Against the backdrop of an unrelenting senior opioid crisis, 2 brand-new federal government reports alert that America’s seniors are catching the pitfalls of prescription pain relievers.

Issued by the Agency for Healthcare Research and Quality (AHRQ), the reports expose that millions of older Americans are now filling prescriptions for various opioid medications and at the very same time, thousands of those older Americans are winding up in the medical facility with opioid-related complications.

“These reports underscore the growing and under-recognized concerns with opioid usage disorder in older populations, including those who struggle with persistent discomfort and are at danger for adverse events from opioids,” stated Dr. Arlene Bierman. She is the director of AHRQ’s Center for Evidence and Practice.

To cope, lots of seniors take opioids, which undoubtedly raises the risk of negative effects and negative drug interactions.

The senior opioid crisis reports bring many questions to the table for seniors.

Bierman was part of a team that focused on trends concerning opioid-related hospitalizations Opioid 1and emergency department visits among U.S. seniors. Bierman and her associates pointed out that chronic pain is common among seniors, as eight in ten battle with several health conditions, consisting of heart illness, diabetes, arthritis, and anxiety. The difficulty, stated Bierman, “is safe-prescribing for those who require opioids for pain while preventing overuse or misuse.”

At the exact same time, AHRQ’s second report discovered that almost 20 percent of seniors filled at least one opioid prescription between 2015 and 2016, equal to about 10 million seniors. And a more than 7 percent– or about 4 million seniors– filled prescriptions for four or more opioids, which was characterized as “frequent” use.

Some Are Surprised; Others Aren’t

Dr.
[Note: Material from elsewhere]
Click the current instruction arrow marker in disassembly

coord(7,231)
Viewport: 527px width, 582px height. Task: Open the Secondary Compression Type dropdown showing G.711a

Anita Everett is a primary medical officer for the United States Substance Abuse and Mental Health Services Administration (SAMHSA). She stated that the findings shouldn’t come as a surprise. Others say that the senior opioid crisis had been building for years now.

Clinicians, she encouraged, might attend to that issue “by utilizing non-opioid-discomfort medications and non-pharmacologic treatments before considering using opioids.” And she recommended that if opioids are required, “the most affordable possible dosage should be utilized.”

Likewise, AHRQ detectives found that opioid-related emergency situation visits among seniors soared by 74 percent, while non-opioid related emergency situation department visits just increased 17 percent.

2010 — 2015 Stats

In reality, the team found, opioid-driven complications were the cause for nearly 125,000 hospitalizations– and more than 36,000 emergency room attendees among seniors in 2015.

Opioid use likewise increased dramatically depending upon a person’s perceived health status. Just 9 percent of seniors in “outstanding” health filled out opioid prescriptions, compared with nearly 30 percent in “reasonable” health and 40 percent in “bad” health.

The report likewise discovered other disconcerting trends. Between 2010 and 2015, there was a 34 percent dive in the variety of opioid-related inpatient health center admissions among seniors, even as non-opioid-related inpatient hospitalizations come by 17 percent.

The company’s 2nd report evaluated opioid prescription patterns among older Americans. A great resource for this is Rehabaid’s interactive drug overdose map.

Regular usage was discovered to be notably more common among seniors who were either low-income or poor, guaranteed through Medicare or another type of public insurance, and/or residents of rural areas.

Medigap will help pay some of the healthcare costs Original Medicare doesn’t cover.